▸ Provided information

################

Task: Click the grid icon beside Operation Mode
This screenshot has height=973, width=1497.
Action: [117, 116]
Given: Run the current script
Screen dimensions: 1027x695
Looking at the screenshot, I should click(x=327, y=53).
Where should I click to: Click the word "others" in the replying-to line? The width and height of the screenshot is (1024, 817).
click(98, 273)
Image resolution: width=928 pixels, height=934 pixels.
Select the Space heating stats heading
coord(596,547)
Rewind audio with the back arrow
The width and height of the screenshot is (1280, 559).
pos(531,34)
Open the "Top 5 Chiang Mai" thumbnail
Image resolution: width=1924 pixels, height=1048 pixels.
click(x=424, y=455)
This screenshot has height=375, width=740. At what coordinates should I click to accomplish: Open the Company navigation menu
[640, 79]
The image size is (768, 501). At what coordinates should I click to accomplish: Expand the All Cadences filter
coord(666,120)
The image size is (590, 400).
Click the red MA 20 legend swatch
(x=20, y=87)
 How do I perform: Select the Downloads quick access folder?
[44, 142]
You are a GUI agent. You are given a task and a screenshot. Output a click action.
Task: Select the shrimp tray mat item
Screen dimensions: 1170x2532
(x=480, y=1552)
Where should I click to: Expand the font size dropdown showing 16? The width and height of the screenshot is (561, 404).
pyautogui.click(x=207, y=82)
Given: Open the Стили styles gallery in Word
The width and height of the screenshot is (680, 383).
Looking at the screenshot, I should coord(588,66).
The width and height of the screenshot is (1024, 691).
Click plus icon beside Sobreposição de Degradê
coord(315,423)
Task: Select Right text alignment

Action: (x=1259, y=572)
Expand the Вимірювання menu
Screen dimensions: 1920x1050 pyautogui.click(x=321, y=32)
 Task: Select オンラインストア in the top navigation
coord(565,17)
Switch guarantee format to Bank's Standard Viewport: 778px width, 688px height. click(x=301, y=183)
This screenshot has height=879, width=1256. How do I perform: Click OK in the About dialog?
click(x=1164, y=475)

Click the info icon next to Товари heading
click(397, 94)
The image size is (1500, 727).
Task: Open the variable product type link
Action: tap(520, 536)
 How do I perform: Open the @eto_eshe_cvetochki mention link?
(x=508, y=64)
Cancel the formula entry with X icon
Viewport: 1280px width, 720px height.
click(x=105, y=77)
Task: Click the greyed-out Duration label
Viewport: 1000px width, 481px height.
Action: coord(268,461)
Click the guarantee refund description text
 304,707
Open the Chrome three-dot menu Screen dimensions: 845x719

################

▸ Problem
Repeat the data above. Change nothing.

▸ Answer to this problem
Task: Click the grid icon beside Operation Mode
This screenshot has height=973, width=1497.
Action: [117, 116]
Given: Run the current script
Screen dimensions: 1027x695
Looking at the screenshot, I should click(x=327, y=53).
Where should I click to: Click the word "others" in the replying-to line? The width and height of the screenshot is (1024, 817).
click(98, 273)
Image resolution: width=928 pixels, height=934 pixels.
Select the Space heating stats heading
coord(596,547)
Rewind audio with the back arrow
The width and height of the screenshot is (1280, 559).
pos(531,34)
Open the "Top 5 Chiang Mai" thumbnail
Image resolution: width=1924 pixels, height=1048 pixels.
click(x=424, y=455)
This screenshot has height=375, width=740. At what coordinates should I click to accomplish: Open the Company navigation menu
[640, 79]
The image size is (768, 501). At what coordinates should I click to accomplish: Expand the All Cadences filter
coord(666,120)
The image size is (590, 400).
Click the red MA 20 legend swatch
(x=20, y=87)
 How do I perform: Select the Downloads quick access folder?
[44, 142]
You are a GUI agent. You are given a task and a screenshot. Output a click action.
Task: Select the shrimp tray mat item
Screen dimensions: 1170x2532
(x=480, y=1552)
Where should I click to: Expand the font size dropdown showing 16? The width and height of the screenshot is (561, 404).
pyautogui.click(x=207, y=82)
Given: Open the Стили styles gallery in Word
The width and height of the screenshot is (680, 383).
Looking at the screenshot, I should coord(588,66).
The width and height of the screenshot is (1024, 691).
Click plus icon beside Sobreposição de Degradê
coord(315,423)
Task: Select Right text alignment

Action: (x=1259, y=572)
Expand the Вимірювання menu
Screen dimensions: 1920x1050 pyautogui.click(x=321, y=32)
 Task: Select オンラインストア in the top navigation
coord(565,17)
Switch guarantee format to Bank's Standard Viewport: 778px width, 688px height. click(x=301, y=183)
This screenshot has height=879, width=1256. How do I perform: Click OK in the About dialog?
click(x=1164, y=475)

Click the info icon next to Товари heading
click(397, 94)
The image size is (1500, 727).
Task: Open the variable product type link
Action: tap(520, 536)
 How do I perform: Open the @eto_eshe_cvetochki mention link?
(x=508, y=64)
Cancel the formula entry with X icon
Viewport: 1280px width, 720px height.
click(x=105, y=77)
Task: Click the greyed-out Duration label
Viewport: 1000px width, 481px height.
Action: coord(268,461)
Click the guarantee refund description text
 304,707
Open the Chrome three-dot menu Screen dimensions: 845x719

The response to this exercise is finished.